Excerpts from the Introduction
"Because a comprehension of the internal logic and the 'old finery' of Elizabethan lyric has now almost vanished, I have written this Commentary to restore them to view as they appear in Shakespeare's Sonnets. I hope, of course, that the logic and the finery will be relished as soon as seen."
"To arrive at the understandings proposed in my Commentary, I found it necessary to learn the Sonnets by heart....No pianist or violinist would omit to learn a sonata by heart before interpreting it in public performance, but the equal habit of knowing poetry by heart before interpreting it has been lost. I first memorized many of the Sonnets...in the heartfelt way of youth, and I hope I have not lost that 'heartfelt' sense of the poems. But I have since learned to love in a more conscious way Shakespeare's elated variety of invention, his ironic capacity, his astonishing refinement of technique, and, above all, the reach of his skeptical, imaginative intent. I hope in this Commentary to illustrate those qualities, as well as, from time to time, the pathos, reflectiveness, and moral urgency already well described by previous readers."
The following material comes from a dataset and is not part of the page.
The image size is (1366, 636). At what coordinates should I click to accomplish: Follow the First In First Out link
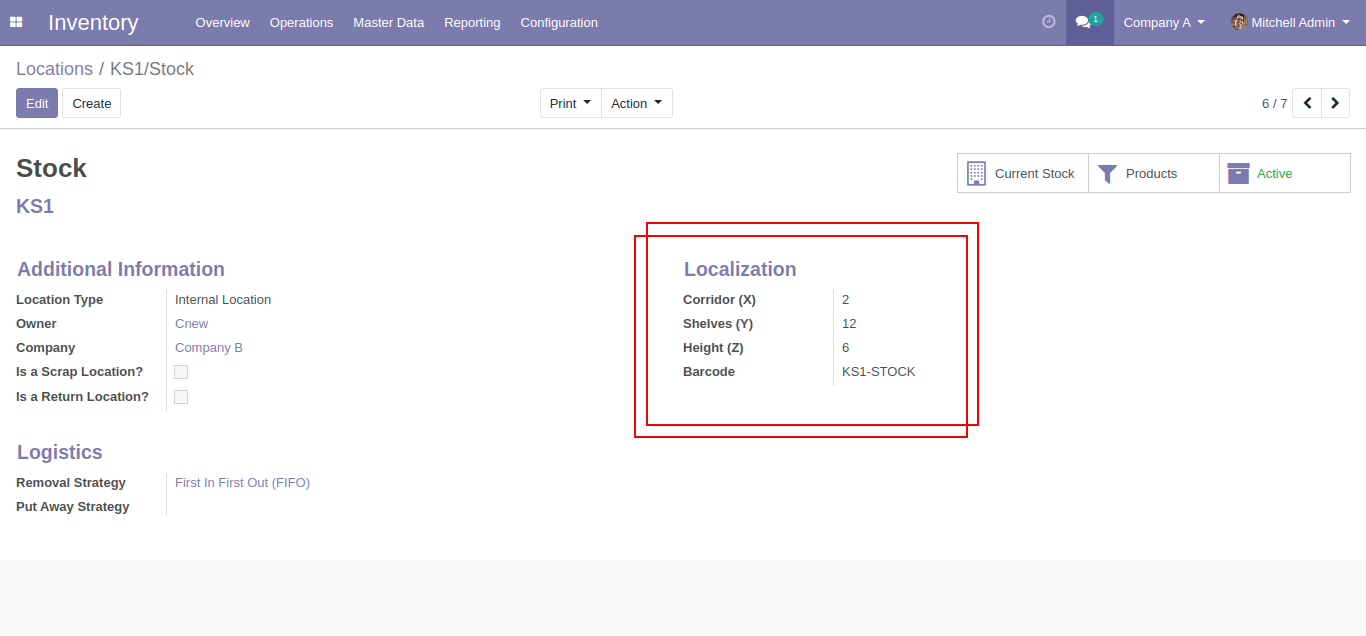pyautogui.click(x=242, y=483)
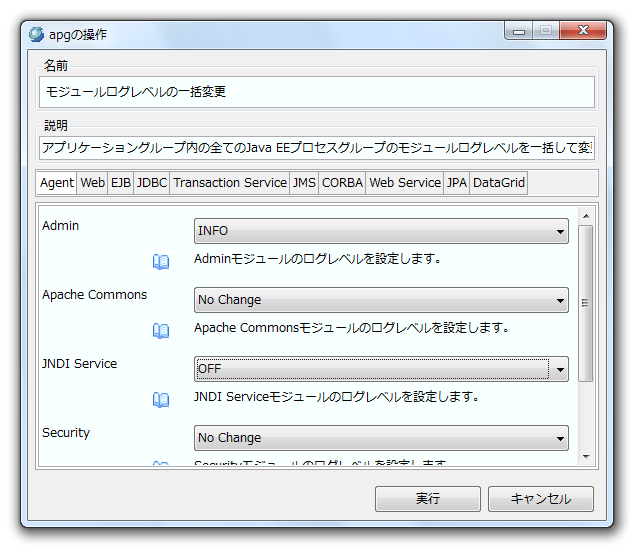The image size is (634, 548).
Task: Switch to the Agent tab
Action: click(57, 183)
"The Sonnets... deserve detailed and particular commentary because they comprise a virtual anthology of lyric possibility--in the poet's choice of subgenres, in arrangements of words, in tone, in dramatic modeling of the inner life, in speech-acts."
"The ethics of lyric writing lies in the accuracy of its representation of inner life, and in that alone."
"The persistent wish to turn the sequence into a novel (or a drama) speaks to the interests of the sociopsychological critic, whose aim is less to inquire into the successful carrying-out of a literary project than to investigate the representation of gender relations...It does no good to act as if these lyrics were either a novel or a documentary of a lived life."
"The 'story' of the Sonnets continues to fascinate readers, but lyric is both more and less than story...A coherent psychological account of the Sonnets is what the Sonnets exist to frustrate. They do not fully reward psychological criticism...any more than they do political criticism."
"The true 'actors' in lyric are words, not 'dramatic persons' and the drama of any lyric is constituted by the successive entrances of new sets of words...Thus, the introduction of a new linguistic strategy is, in a sonnet, as interruptive and interesting as the entrance of a new character in a play."
"A writer of Shakespeare's seriousness writes from internal necessity--to do the best he can under his commission...and to perfect his art. What is the inner agenda of the Sonnets? What are their compositional motivations? What does a writer gain from working, over and over, in one subgenre? My brief answer is that Shakespeare learned to find strategies to enact feeling in form, feelings in forms, multiplying both to a superlative degree through 154 poems. No poet has ever found more linguistic forms by which to replicate human responses than Shakespeare in the Sonnets."
"I leave a record here of what one person has remarked so that others can compare their own noticings with mine. In such a way, we may advance our understanding of Shakespeare's procedures as a working poet--that is, as a master of aesthetic strategy."